# Exercise description
Every line below must come back exactly as it stands, with the images omitted.

--*--

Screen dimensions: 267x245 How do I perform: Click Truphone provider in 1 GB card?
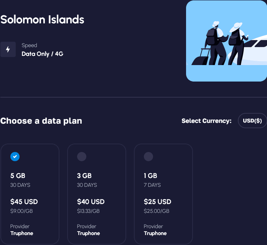click(155, 233)
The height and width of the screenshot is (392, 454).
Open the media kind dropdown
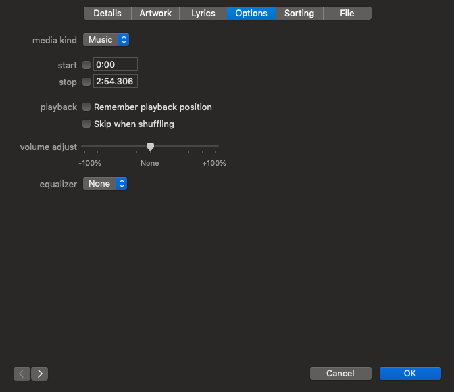pyautogui.click(x=106, y=40)
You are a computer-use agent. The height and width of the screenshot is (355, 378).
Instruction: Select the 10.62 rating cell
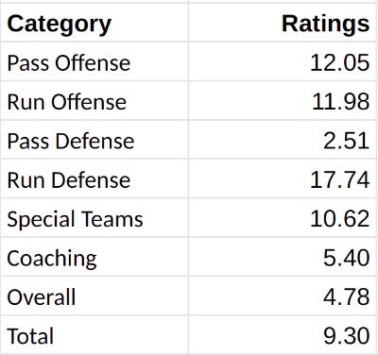[283, 218]
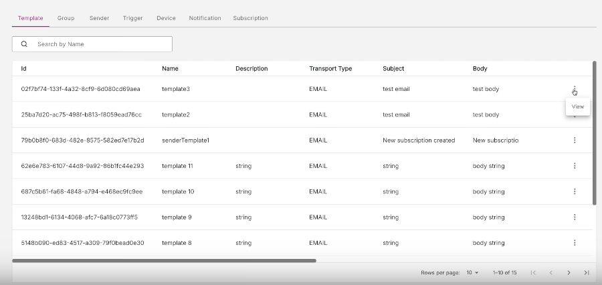Go to the next page of results
Viewport: 602px width, 285px height.
pyautogui.click(x=569, y=273)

--*--

# Output of the task
Screen dimensions: 267x245 How do I perform: Click Truphone provider in 1 GB card?
click(155, 233)
The height and width of the screenshot is (392, 454).
Open the media kind dropdown
pyautogui.click(x=106, y=40)
You are a computer-use agent. The height and width of the screenshot is (355, 378).
Instruction: Select the 10.62 rating cell
[283, 218]
Go to the next page of results
Viewport: 602px width, 285px height.
pyautogui.click(x=569, y=273)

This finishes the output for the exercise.